All in all, just another trip to the Keystone State for the Pennsylvania Pancakes. Fifteen trips now. Fourteen losses.
And a thousand unanswered questions.
“We’re better than this,” Mark Sanchez insisted, mostly because to believe otherwise is to wave a white flag exactly eight days into the season.
“What we saw out there today isn’t going to get it done,” Rex Ryan said. “And I believe this team is a team that knows what it has to do to get it done.”
It is a team whose reality lies somewhere between last week’s world-beaters, who manhandled the Bills (a win that looked especially good by about 4 o’clock yesterday after the Bills in turn manhandled the Chiefs) and the pathetic patsies who looked like they belonged anywhere but on the same field as the Steelers last night, depleted as they were.
It is, this morning, a 1-1 team in a league currently strewn with 1-1 teams, teams still searching for their souls and their identities. The Giants are 1-1, but probably feel a lot better than that this morning. The Pats, who tried to make the Jets’ day by botching a game with the Cardinals, are 1-1 and probably wondering how the league allows that.
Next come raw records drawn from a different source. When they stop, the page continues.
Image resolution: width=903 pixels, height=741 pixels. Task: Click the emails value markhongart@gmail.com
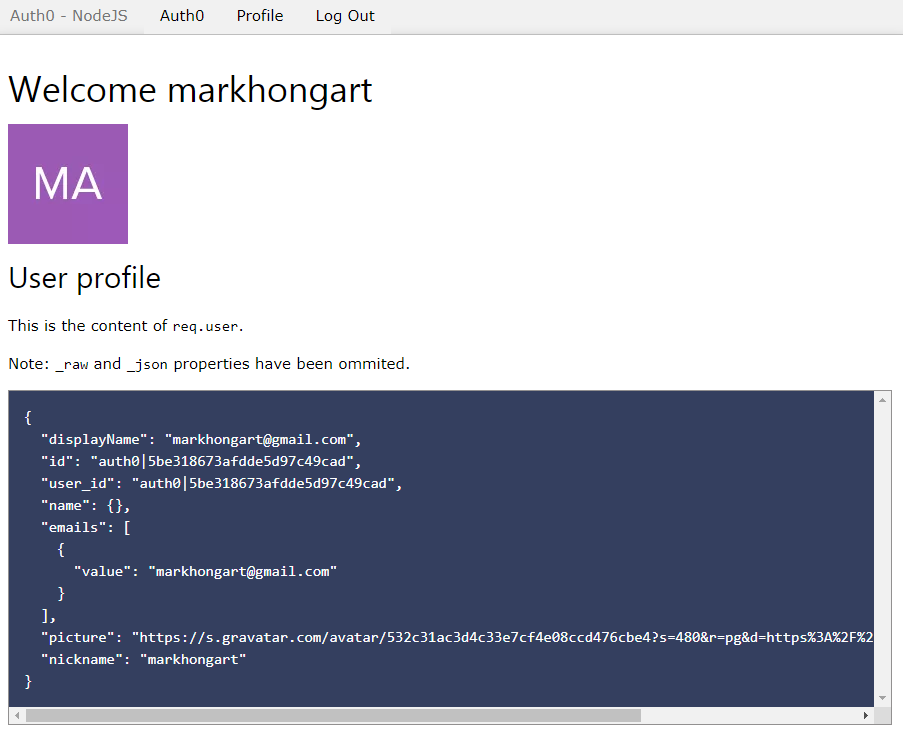pos(242,571)
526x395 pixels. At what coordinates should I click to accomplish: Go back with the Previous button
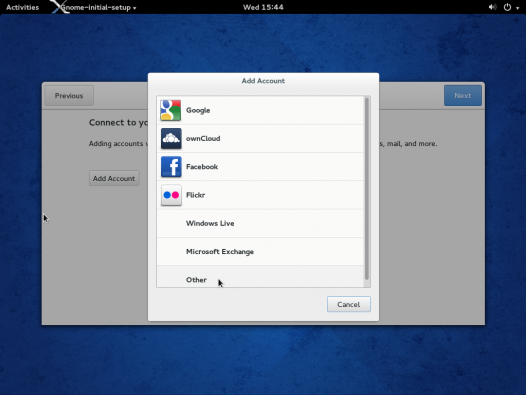[x=69, y=96]
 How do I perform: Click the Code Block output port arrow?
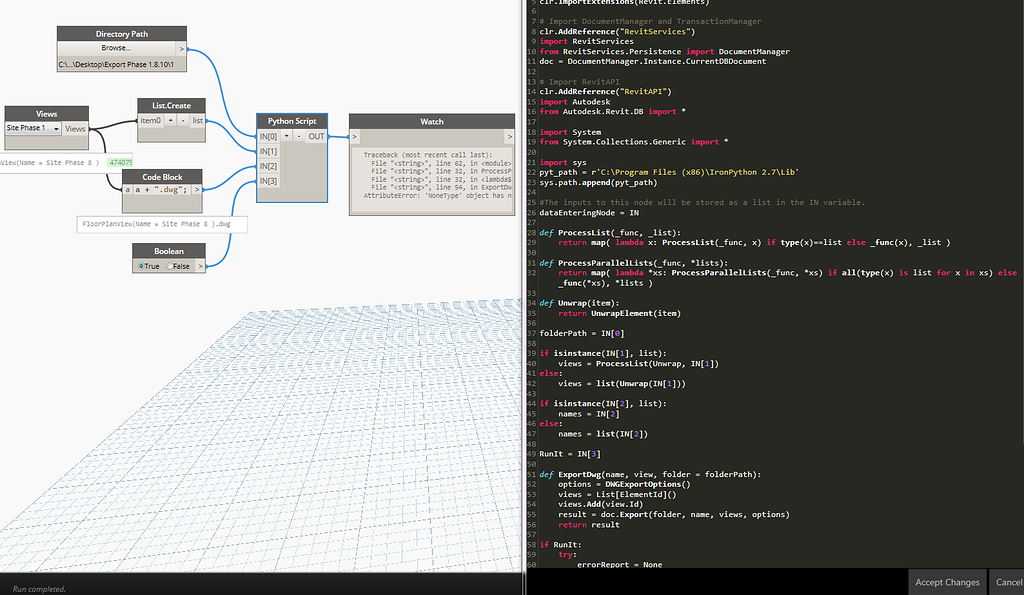tap(197, 189)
It is a team bound for an early must-have game against the Dolphins in Miami, a game the Jets have to have if only because of the schedule that follows (49ers, Texans and Patriots in three of the following four weeks) but also because as good as they felt about themselves and their Week 1 performance, it was matched by a Week 2 that felt like a worst-of highlight reel from the preseason.
“It’s a game of momentum,” Tim Tebow said, “and when you lose it it’s hard to get it back.”
We should talk a moment about Tebow, about the Wildcat, about when and if the Jets actually expect to utilize him. Last week, his presence in the huddle actually inspired groans because Sanchez was playing so well. But yesterday, following a terrific 90-play drive on the first series, Sanchez had a Regression Game, and barely seemed on speaking terms with his wideouts.
If you aren’t going to mix things up then, when? Yet the Jets waited 34 minutes before unwrapping Tebow … and naturally the first time he touched the ball, he ripped off a 22-yard gain, easily the Jets’ most significant ground play of the afternoon. And then … poof. Gone.
Tebow refused to talk about playing time and Ryan offered an explanation which, loosely translated, read: “Ask Tony Sparano.” Maybe it wouldn’t have made a difference on a day the Jets were clearly outclassed across the game’s final 40 minutes or so. Or maybe it might have done what we’ve been told since day one it was all intended to do:
Light a spark. Provide energy. Give teams something to think about.
All things the Jets craved yesterday. All things they’ll need to discover before boarding the team charter for Miami. Florida — they’ve actually won some games in Florida. Palm trees. Stone crabs. Sandy beaches. Sandwiches that don’t come with fries and cole slaw between the bread.
The Pennsylvania portion of the program is over for another year. For their sake, they’d better bury the bitter memory, and quick, before their record starts to look like a typo.